Science Thoughts

The research into science options for next year is now in full swing! Before I get into what I've researched, let me give a brief explanation about the method explained in The Well-Trained Mind (TWTM). (Note: Susan Wise Bauer [SWB] is much better at explaining this than I am, so if you're wanting to do this in your homeschool, I highly suggest reading it directly from her lips! If you're just family wanting to read my blog, this should suffice!) 

The basic premise that is recommended for 5th grade science, or logic stage biology, is to spend 3 hours per week doing biology, broken up into two days. The first day, the student should spend about an hour and a half doing experiments using the scientific method. As they do the experiment, they should fill out lab sheets and make sketches. The second day is used for reading about the topic of the experiment and writing a short summary of what they learned. I think a paragraph or two is what is expected at this point. For the experiments, SWB suggests several intermediate and advanced science kits to choose from, including a blood typing kit, a small dissection kit that contains small critters such as worms, and a carnivorous plant biodome, just to name a few.

This approach to science looks like it's right up K's alley! She loves hands-on things, and she loves writing about what she learns! The only caveat is that if my ambitious daughter manages to work her way through every single experiment kit, which is quite possible, it will cost over $400. That's a little pricey for one year of science for one student, if you ask me! Especially since a lot of the kits are consumable and would have to be repurchased for H in a couple years.

I went to TWTM forums and asked about this and was pointed to Elemental Science. Some wonderful homeschooling parents, who happen to have degrees in science, decided to make a curriculum that closely followed TWTM approach to science. (You can read about them here.) After looking through the logic stage biology sample, I think I might be sold! As always, I reserve the right to change my mind a hundred times before purchasing, but at least I have a viable option.

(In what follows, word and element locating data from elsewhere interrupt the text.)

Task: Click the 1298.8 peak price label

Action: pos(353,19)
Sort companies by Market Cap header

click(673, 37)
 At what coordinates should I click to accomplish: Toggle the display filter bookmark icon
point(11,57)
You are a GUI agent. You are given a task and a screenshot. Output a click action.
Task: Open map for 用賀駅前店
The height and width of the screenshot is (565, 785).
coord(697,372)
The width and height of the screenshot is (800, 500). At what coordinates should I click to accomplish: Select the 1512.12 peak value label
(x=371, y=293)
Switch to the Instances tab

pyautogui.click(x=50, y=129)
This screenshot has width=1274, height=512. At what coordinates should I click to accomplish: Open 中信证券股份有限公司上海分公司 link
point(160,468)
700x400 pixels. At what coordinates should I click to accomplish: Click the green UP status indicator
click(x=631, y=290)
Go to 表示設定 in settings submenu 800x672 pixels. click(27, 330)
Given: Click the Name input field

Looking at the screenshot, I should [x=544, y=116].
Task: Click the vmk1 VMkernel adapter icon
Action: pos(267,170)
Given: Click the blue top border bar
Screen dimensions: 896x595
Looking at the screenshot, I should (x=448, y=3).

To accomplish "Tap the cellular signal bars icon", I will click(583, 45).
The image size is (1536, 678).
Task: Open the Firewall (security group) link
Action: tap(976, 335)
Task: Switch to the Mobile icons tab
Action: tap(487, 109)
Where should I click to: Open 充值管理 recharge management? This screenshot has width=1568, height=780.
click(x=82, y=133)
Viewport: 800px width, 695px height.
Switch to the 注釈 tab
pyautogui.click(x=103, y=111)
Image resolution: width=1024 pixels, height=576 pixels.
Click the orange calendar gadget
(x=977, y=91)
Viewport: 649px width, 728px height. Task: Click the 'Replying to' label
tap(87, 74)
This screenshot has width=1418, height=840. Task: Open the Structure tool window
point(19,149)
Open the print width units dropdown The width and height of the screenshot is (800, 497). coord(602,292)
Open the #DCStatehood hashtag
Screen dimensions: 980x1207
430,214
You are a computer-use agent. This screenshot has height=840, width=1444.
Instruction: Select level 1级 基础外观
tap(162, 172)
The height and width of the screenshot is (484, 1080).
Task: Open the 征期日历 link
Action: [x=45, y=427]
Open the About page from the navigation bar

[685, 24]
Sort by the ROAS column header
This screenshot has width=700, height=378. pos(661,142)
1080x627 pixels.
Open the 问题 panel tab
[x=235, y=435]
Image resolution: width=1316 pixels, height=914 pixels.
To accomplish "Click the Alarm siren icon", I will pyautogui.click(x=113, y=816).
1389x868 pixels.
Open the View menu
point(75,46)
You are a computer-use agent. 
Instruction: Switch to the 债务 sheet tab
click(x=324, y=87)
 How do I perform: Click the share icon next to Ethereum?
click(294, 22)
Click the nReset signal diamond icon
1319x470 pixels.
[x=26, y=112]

So, here are the options that I think I have it narrowed down to for science for next year:

Option 1: Follow TWTM on my own, allowing K's interests to determine which science kits we start with. If we go with this approach, I found some experiment books at the library that look promising to use along with the kits to save some money.

Option 2: Elemental Science's Biology for the Logic Stage. This is the option that I'm currently leaning toward, for a few reasons. First of all, it's all laid out for me. K won't get to chose her experiments, but I don't think she'll mind. She will probably happily follow the student guide, checking things off as she completes them. Not only are the experiments all laid out for you, but they provide the experiment sheets, sketches for the student to color and label, 2-day or 5-day schedules for you to follow, and unit tests. In addition, you can purchase a kit that contains a lot of the items you will need for the experiments. No more having to gather every single item for every single experiment. 

For 3rd-grade science for H, I was leaning toward Real Science 4 Kids (RS4K) Elementary Chemistry, which looks like a really solid program. RS4K is also one of the options that SWB suggests in TWTM if you don't want to pull together your own stuff. Now I'm thinking I might do Elemental Science Chemistry for the Grammar Stage instead. It will end up being quite a bit cheaper, as I can get the teacher's guide and the student guide for $17 as an ebook, compared to $67 for just the books for RS4K. ($97 for all of the items I was going to get, not including materials for the experiments.) Even if I purchase the kit from Elemental Science, I'll be at $77, so it's the cheaper option by far. She will also continue on with Apologia Exploring Creation with Zoology 3: Land Animals of the Sixth Day at our homeschool co-op.